The burden of proof rests on physicians and hospitals to ensure the UDDA neurological standard is met before declaring brain death. Along with basic neurological testing, there must also be testing to indicate the absence of hypothalamic function, documented time to rule out GIP, medical treatment attempts on record to reduce brain swelling, and the employment of best-practice neuroprotection. There must also be objective evidence to verify that brain-mediated bodily functions such as regulating homeostasis, digestion, excretion of waste products, and immunological processes have ceased.
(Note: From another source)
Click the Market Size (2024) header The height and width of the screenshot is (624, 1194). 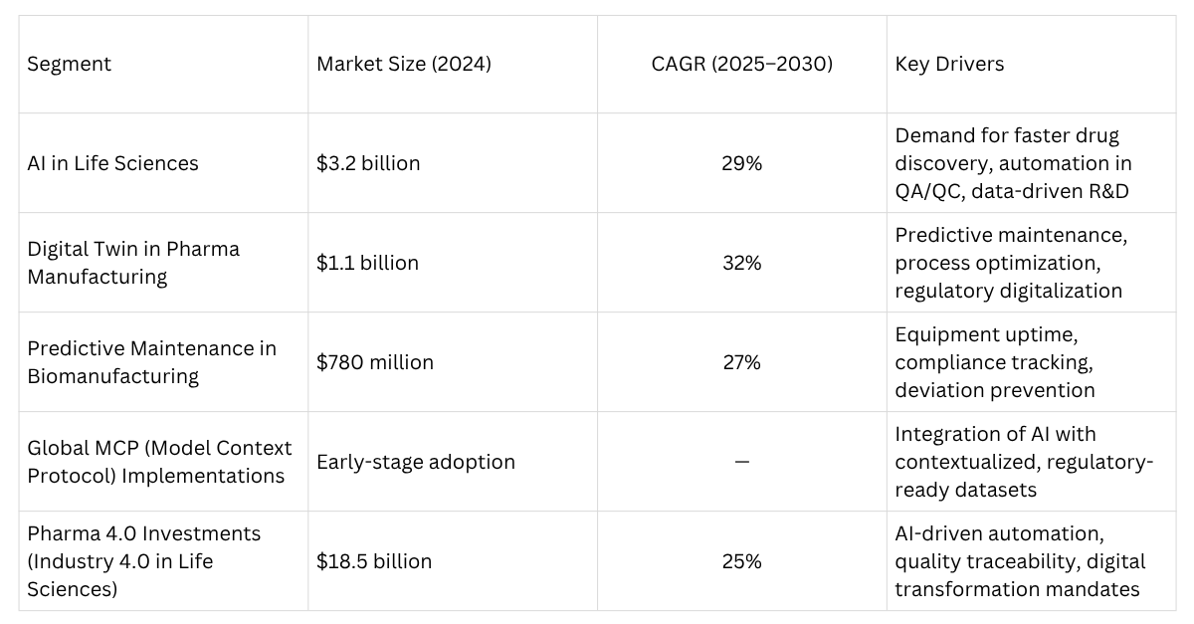coord(404,64)
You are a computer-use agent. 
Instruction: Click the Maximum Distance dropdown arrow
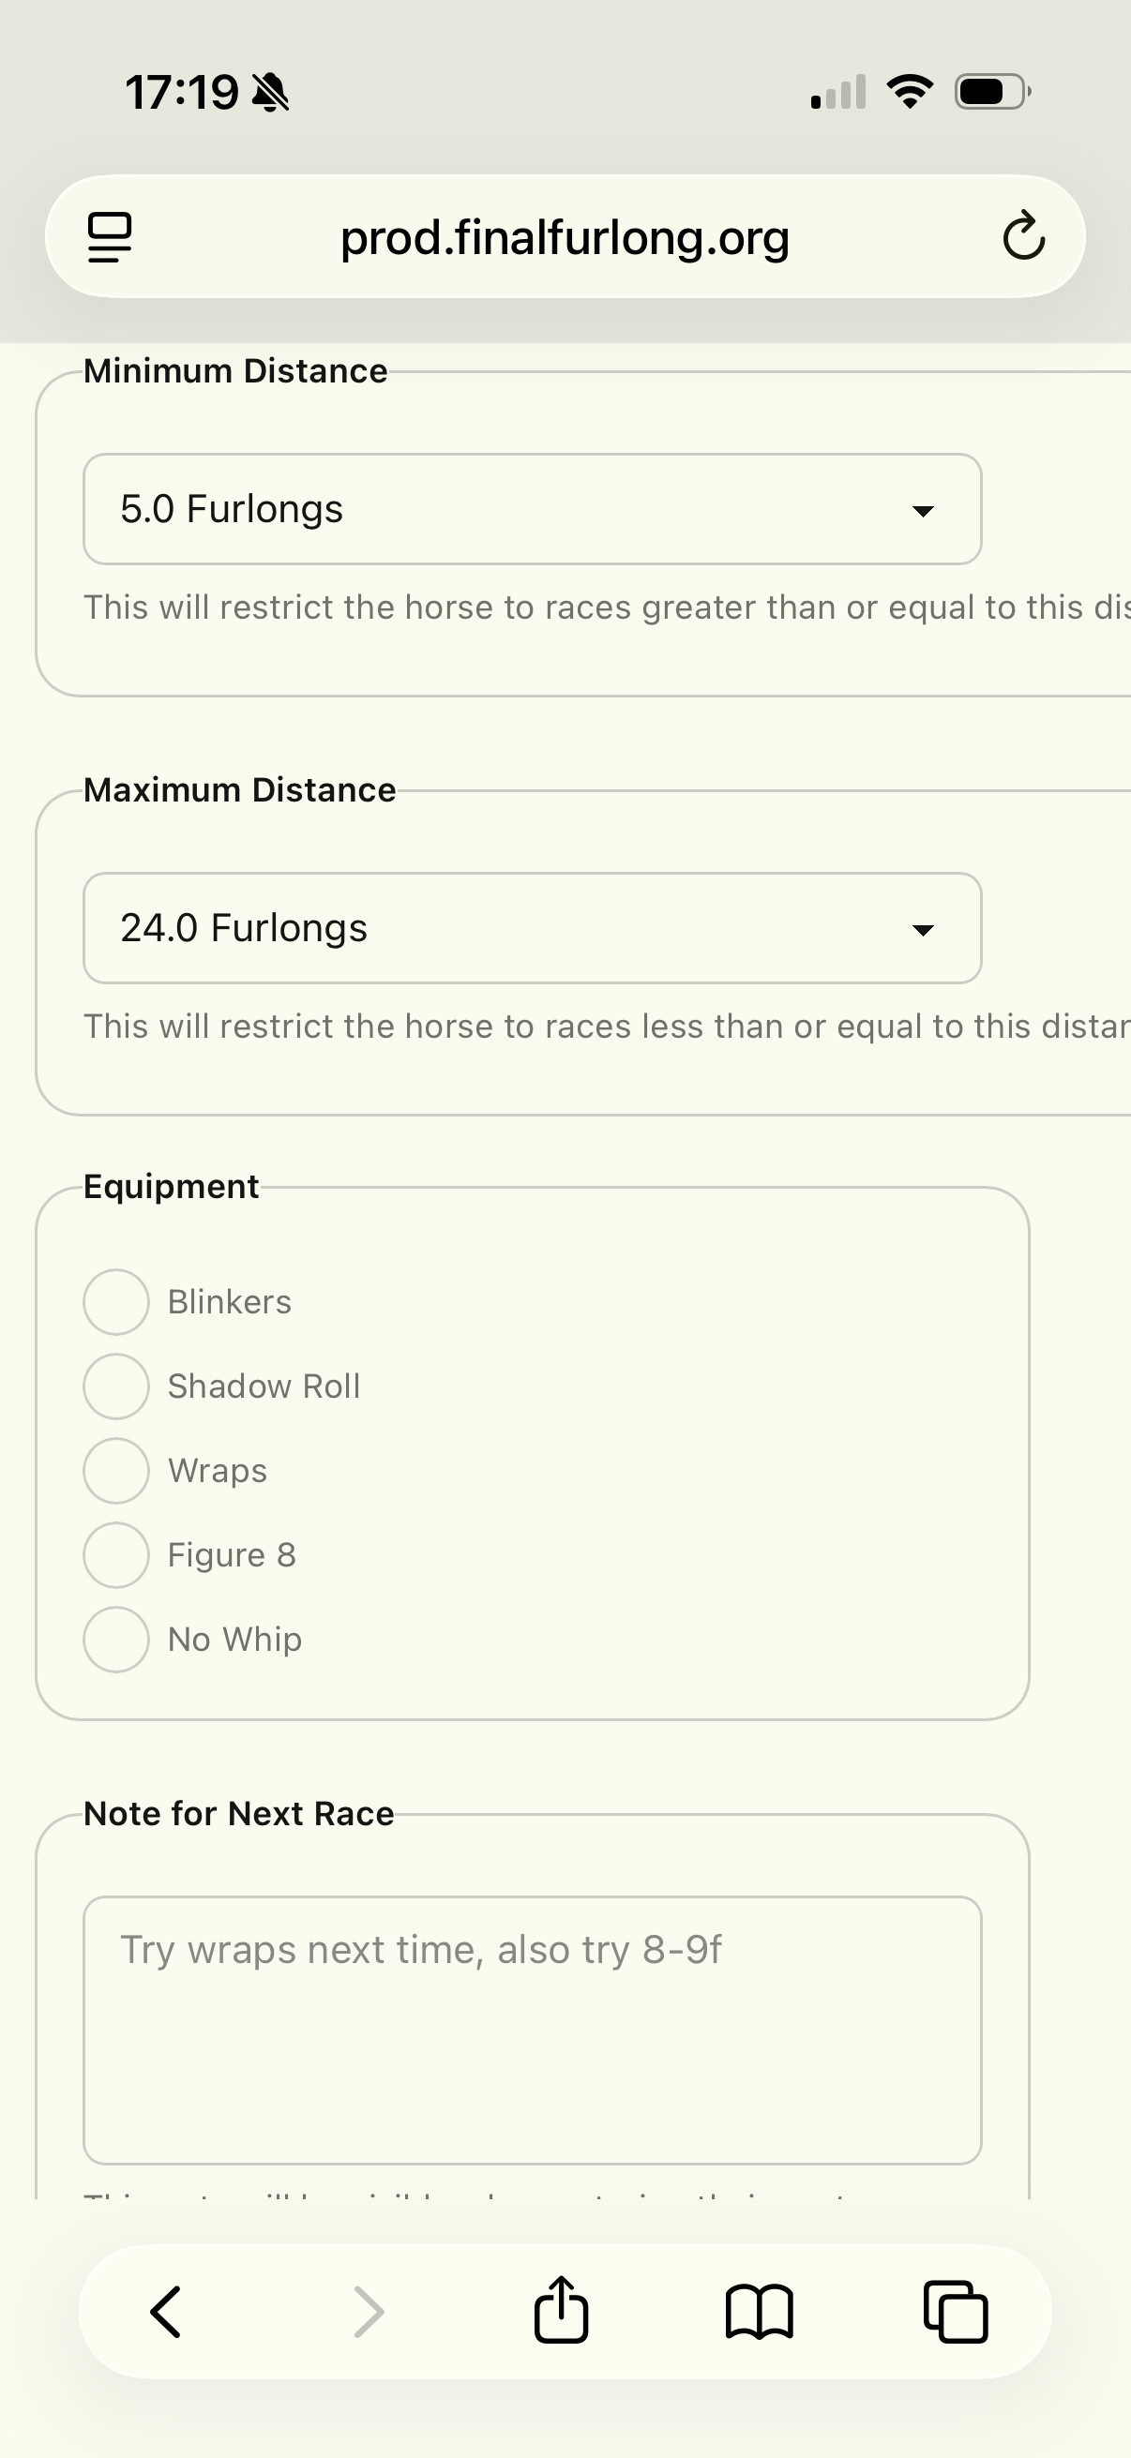click(x=922, y=930)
Testing, such as the Apnea Test, may exacerbate brain swelling, resulting in further injury to the brain, and it may cause death. This “test,” often used as a shortcut to demonstrate the brain will not maintain cardiopulmonary function after the removal of a ventilator, is a diagnostic procedure with significant risks that serve the interests of the medical institution, not the brain-injured person. Under the 1991 Patient Self Determination Act (PSDA), all medical procedures with risks require informed consent before they can be performed. Were the risks and benefits of the Apnea Test explained to a healthcare proxy and documented?  


Perhaps you are aware of someone who died due to the hasty removal of a ventilator or had their organs removed under the UDDA neurological standard. Medical institutions and physicians need to prove these brain-injured people have reached the point of “irreversible cessation of all functions of the entire brain, including the brain stem,” according to “accepted medical standards.” Documentation must support that all brain functions have irreversibly ceased, which is impossible to prove. The actual cause of death for these brain-injured people is the withdrawal of medical treatment or the removal of organs; this may be grounds for a wrongful death lawsuit due to medical malpractice.